Trade unions have serious doubts as to how a company that replaced its entire crew with no handover would be able to demonstrate compliance with these requirements that could require weeks, if not months, of training.


Fatigue is one of the most pressing issues facing seafarers. Excessive working hours (up to 14 hours per day or 91 hours per week), unnatural shift patterns, fast port turnarounds and long tours of duty are commonplace. Seafarer fatigue can cause long-term physical and mental health issues and longer voyages are more likely to cause problems. The nature of operations at P&O ferries are likely to cause fatigue with vessels sailing around the clock, completing up to 10 crossings a day of the busiest shipping lane in the world and seafarers working 12-hour shifts. Trade unions were shocked to hear reports that the company intended to employ agency workers on working tours of up to 17 weeks. The company’s own study highlights the dangers associated with long periods on board. 11

The TUC is concerned that P&O Ferries failed to comply with the full raft of international standards, including the basic risk assessment of its new crewing arrangements.

Following the P&O Ferries scandal, the government has taken no action to strengthen health and safety regulations for the ferry sector which are vital to reducing the safety risk for seafarers, passengers and the maritime industry as a whole.

Exploiting loopholes in minimum wage legislation

P&O Ferries crew was replaced with low-paid agency crew rostered to work on temporary contracts of up to 17 weeks.

P&O Ferries chief executive said that some seafarers under their new agency crewing model would be paid £5.15 an hour. 12  The UK National Living Wage (for those aged 23 and over) is £9.50.

In response to P&O Ferries’ brutal enforcement of the low cost crewing model, the government introduced the Seafarers’ Wages Bill. The Bill focuses narrowly on enforcing a wage floor equivalent to the UK minimum wage for work carried out in UK territorial waters (12 miles from the coastline). This will apply regardless of seafarers’ nationality or the ship’s flag. It widens the scope of the minimum wage on international ferry and shipping routes from UK ports which currently has very limited application to seafarers, even those working on UK flagged vessels.

However, there are gaping loopholes in the Bill meaning that employers whose ships don’t use UK ports 120 times per year or call at more than one UK port a total of 120 times per year will not fall within scope of the new minimum wage regulations. This will apply to crew on P&O Ferries’ services from Dover, Hull and Liverpool but only in UK territorial waters. Bilateral agreements with governments at the other end of these international routes are being pursued by ministers but these are voluntary agreements and progress has only been made with the French Government

There is a clear risk that P&O Ferries’ agency crews will continue to be worked for dangerously long periods, for pay far below the rates negotiated with unions that P&O Ferries ripped up when they sacked 786 directly employed UK seafarers.

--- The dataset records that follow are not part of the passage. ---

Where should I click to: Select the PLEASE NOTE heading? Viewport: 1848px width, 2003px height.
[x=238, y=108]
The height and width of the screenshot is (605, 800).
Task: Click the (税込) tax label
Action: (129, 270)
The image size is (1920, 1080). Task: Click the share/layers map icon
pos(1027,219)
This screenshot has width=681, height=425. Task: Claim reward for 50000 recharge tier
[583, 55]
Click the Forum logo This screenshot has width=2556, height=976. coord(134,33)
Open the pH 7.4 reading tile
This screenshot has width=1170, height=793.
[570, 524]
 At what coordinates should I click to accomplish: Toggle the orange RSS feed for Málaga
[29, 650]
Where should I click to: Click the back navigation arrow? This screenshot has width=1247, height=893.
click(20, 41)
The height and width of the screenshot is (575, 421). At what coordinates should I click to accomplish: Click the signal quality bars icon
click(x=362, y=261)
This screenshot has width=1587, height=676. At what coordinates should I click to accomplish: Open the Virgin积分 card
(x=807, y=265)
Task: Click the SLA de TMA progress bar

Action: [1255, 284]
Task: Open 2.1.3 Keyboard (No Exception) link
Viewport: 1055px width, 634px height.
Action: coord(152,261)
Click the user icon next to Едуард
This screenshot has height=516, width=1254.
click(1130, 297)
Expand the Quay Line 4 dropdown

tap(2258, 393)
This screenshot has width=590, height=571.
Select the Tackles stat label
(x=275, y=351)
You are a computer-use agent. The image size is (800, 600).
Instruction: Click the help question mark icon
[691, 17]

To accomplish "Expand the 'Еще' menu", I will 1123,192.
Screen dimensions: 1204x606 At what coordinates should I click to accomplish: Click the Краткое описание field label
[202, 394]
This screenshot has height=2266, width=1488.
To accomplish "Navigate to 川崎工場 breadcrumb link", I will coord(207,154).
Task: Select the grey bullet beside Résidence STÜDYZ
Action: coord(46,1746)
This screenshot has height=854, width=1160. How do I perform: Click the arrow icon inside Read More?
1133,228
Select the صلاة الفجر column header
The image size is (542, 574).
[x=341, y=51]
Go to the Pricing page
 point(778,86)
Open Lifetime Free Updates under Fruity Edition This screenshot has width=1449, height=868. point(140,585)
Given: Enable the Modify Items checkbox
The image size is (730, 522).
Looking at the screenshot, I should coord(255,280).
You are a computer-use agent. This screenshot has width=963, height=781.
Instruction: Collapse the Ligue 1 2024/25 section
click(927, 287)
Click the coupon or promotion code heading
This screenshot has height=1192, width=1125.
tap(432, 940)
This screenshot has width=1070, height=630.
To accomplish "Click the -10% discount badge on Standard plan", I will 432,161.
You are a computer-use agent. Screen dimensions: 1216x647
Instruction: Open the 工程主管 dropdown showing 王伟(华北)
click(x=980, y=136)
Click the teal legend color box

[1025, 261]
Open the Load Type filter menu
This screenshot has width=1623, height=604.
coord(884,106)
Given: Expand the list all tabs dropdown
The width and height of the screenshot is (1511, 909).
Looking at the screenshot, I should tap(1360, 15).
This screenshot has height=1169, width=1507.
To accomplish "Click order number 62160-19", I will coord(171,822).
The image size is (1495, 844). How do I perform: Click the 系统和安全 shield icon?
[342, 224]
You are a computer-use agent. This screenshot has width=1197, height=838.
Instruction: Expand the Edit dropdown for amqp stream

  • 1 S.188 of Trade Union and Labour Relations (Consolidation) Act 1992
  • 2 Ibid. 3
  • 3 S.94 of the Employment Rights Act 1996
  • 4 BBC News (30 September 2022). “P&O Ferries admits Dover chef's unfair dismissal”, BBC website.
  • 5 Bogg, A. (March 2022). Q7, Oral evidence: P&O Ferries, HC 1231,Transport Committee & Business, Energy and Industrial Strategy Committee, House of Commons.
  • 6 S.193 of Trade Union and Labour Relations (Consolidation) Act 1992
  • 7 The Seafarers (Transnational Information and Consultation, Collective Redundancies and Insolvency Miscellaneous Amendments) Regulations 2018
  • 8 Bogg, A. (20 April 2022). Supplementary evidence, P&O Ferries POF0001, Transport Committee, and Business, Energy and Industrial Strategy Committee
  • 9 Section 172 of the Companies Act 2006,
  • 10 Insolvency Service (19 August 2022). “P&O Ferries: update from the Insolvency Service (19 August 2022)”, The Insolvency Service.
  • 11 Smith, A, (2012). “A Survey of Fatigue in P&O Ferries”, Centre for Occupational Health and Psychology, Cardiff University.
  • 12 Brione, P. (April 2022). P&O Ferries: Employment law issues, House of Commons Library.